WASHINGTON, D.C. — Federal regulators approved a new electricity pricing system for New England Tuesday that will increase rates for some Connecticut consumers in order to provide incentives for more energy generation.

In two unanimous votes, the Federal Energy Regulatory Commission (FERC) reaffirmed its decision to approve the proposed plan outlined by ISO New England, which operates the region’s power grid. And it agreed to split Connecticut into two pricing regions — the southwestern part and the rest of the state.

Final FERC action on exact rates, which will affect Connecticut and the Boston region, will not take place until later this year, and the plan would not go into effect until January 2006.

“We believe the proposal represents the best course of action for New England to ensure power plants here in the region are appropriately valued by their location,” said Ellen Foley, spokeswoman for ISO New England. “And investors will have a clearly defined market signal to target their infrastructure investment.”

The plan, called Locational Installed Capacity, would shift some energy costs currently shared across New England to southwestern Connecticut and the Boston region. The extra money would be funneled to electricity generators as an incentive to build new modern transmission lines and power plants to meet the growing energy demands.

FERC spokesman Bryan Lee said the plan is an effort to more fairly assign costs for the energy inefficiencies in southwestern Connecticut, where consumers are dependent on older power plants that are more costly to operate.

But state officials have opposed the plan, and have vowed to block it in court.

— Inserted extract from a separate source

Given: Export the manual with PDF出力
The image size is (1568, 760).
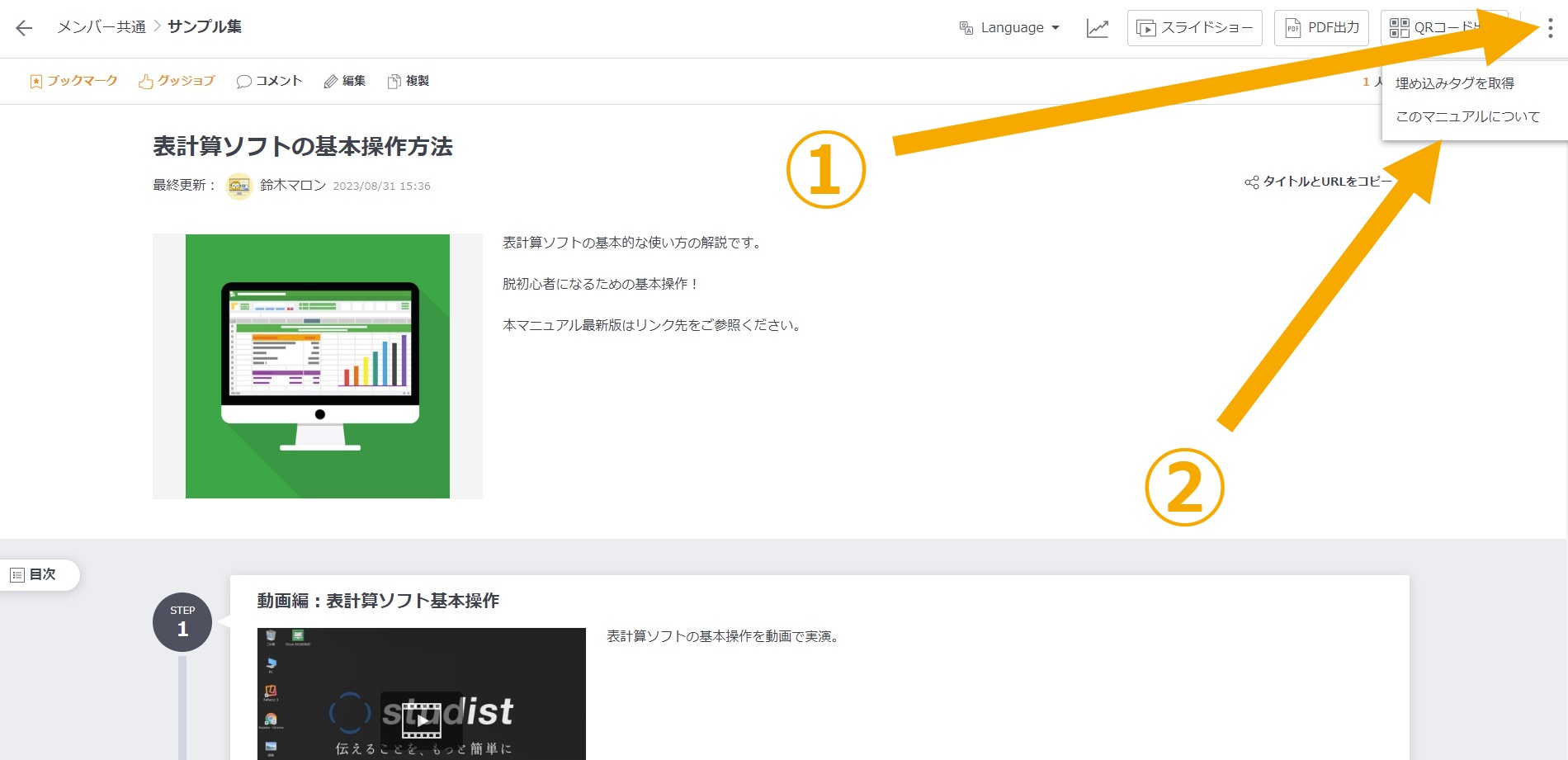Looking at the screenshot, I should coord(1321,28).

“Federal regulators seek to slap more than $300 million in new charges on Connecticut consumers and businesses,” said Connecticut Attorney General Richard Blumenthal. “These charges will reward generators with an unwarranted windfall and fail to spur construction of new power plants.”

FERC, Blumenthal said, “must stop using Connecticut as a guinea pig for its unwise and unworkable policies.”

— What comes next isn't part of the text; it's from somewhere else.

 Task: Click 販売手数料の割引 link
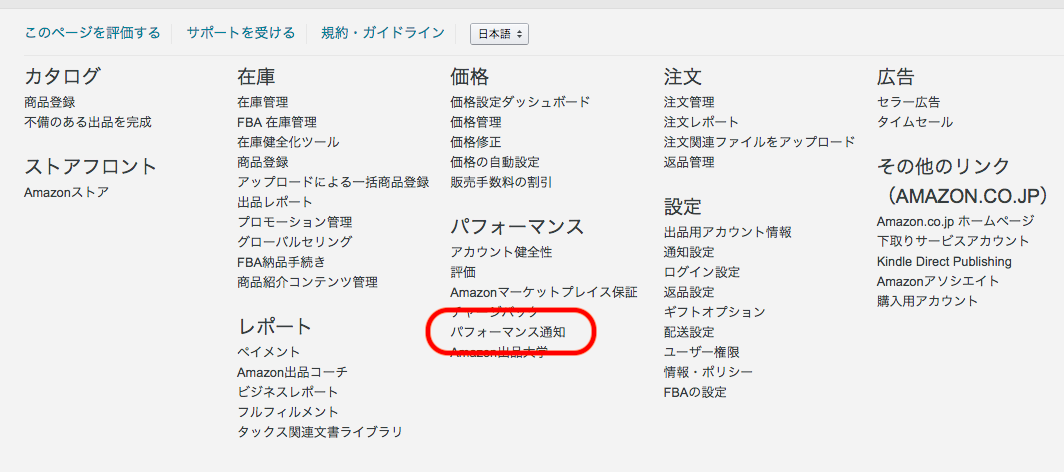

Lee, however, said it is not fair for the rest of New England to bear the costs of Connecticut’s failure to develop more power generation.

“The potential for California-style blackouts is the economic threat Connecticut should be concerned about,” Lee said.

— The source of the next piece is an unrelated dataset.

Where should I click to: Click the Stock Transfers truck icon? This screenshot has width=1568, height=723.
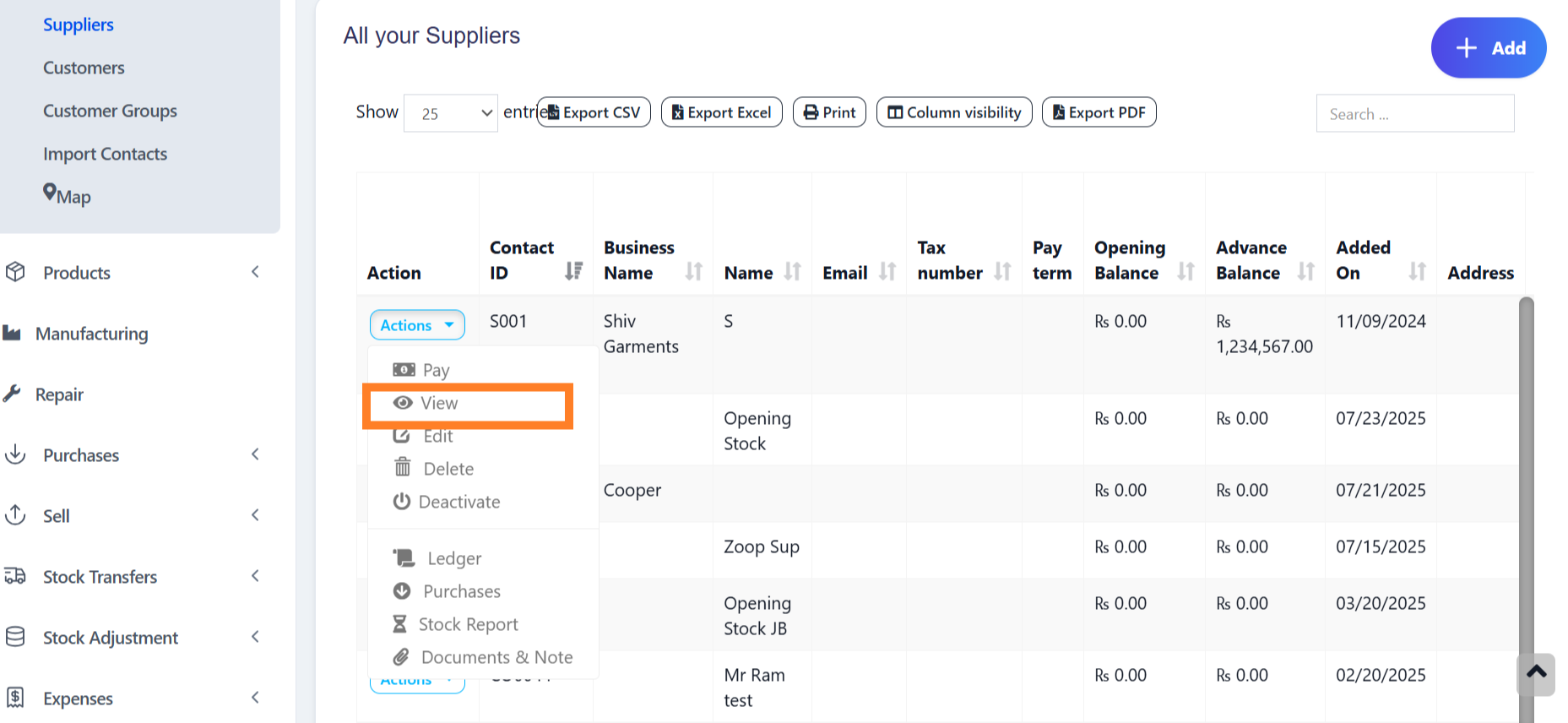tap(15, 576)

According to Foley, consumers in southwestern Connecticut would pay about $230 million in new charges during 2006, while customers in the rest of the state would pay $163 million.

She said southwestern Connecticut customers would see about a 2.1 percent increase in their average bill. Customers in the Boston region and in other parts of Connecticut, she said, may actually save money under the new pricing plan, compared to what they would be paying next year in projected energy costs without the new plan.

Connecticut and Boston area customers, under the current system, pay additional fees to subsidize the operation of the older, inefficient plants because they are not economical for power companies to run. If the pricing plan is not implemented, Foley said those costs will continue to increase and could be higher next year than those under the new pricing plan.

Beginning next January, the additional fees would start flowing to power generating companies as incentives to build more power plants or transmission lines. But there is nothing in the agreement that requires such construction, only mandates that energy capacity be met.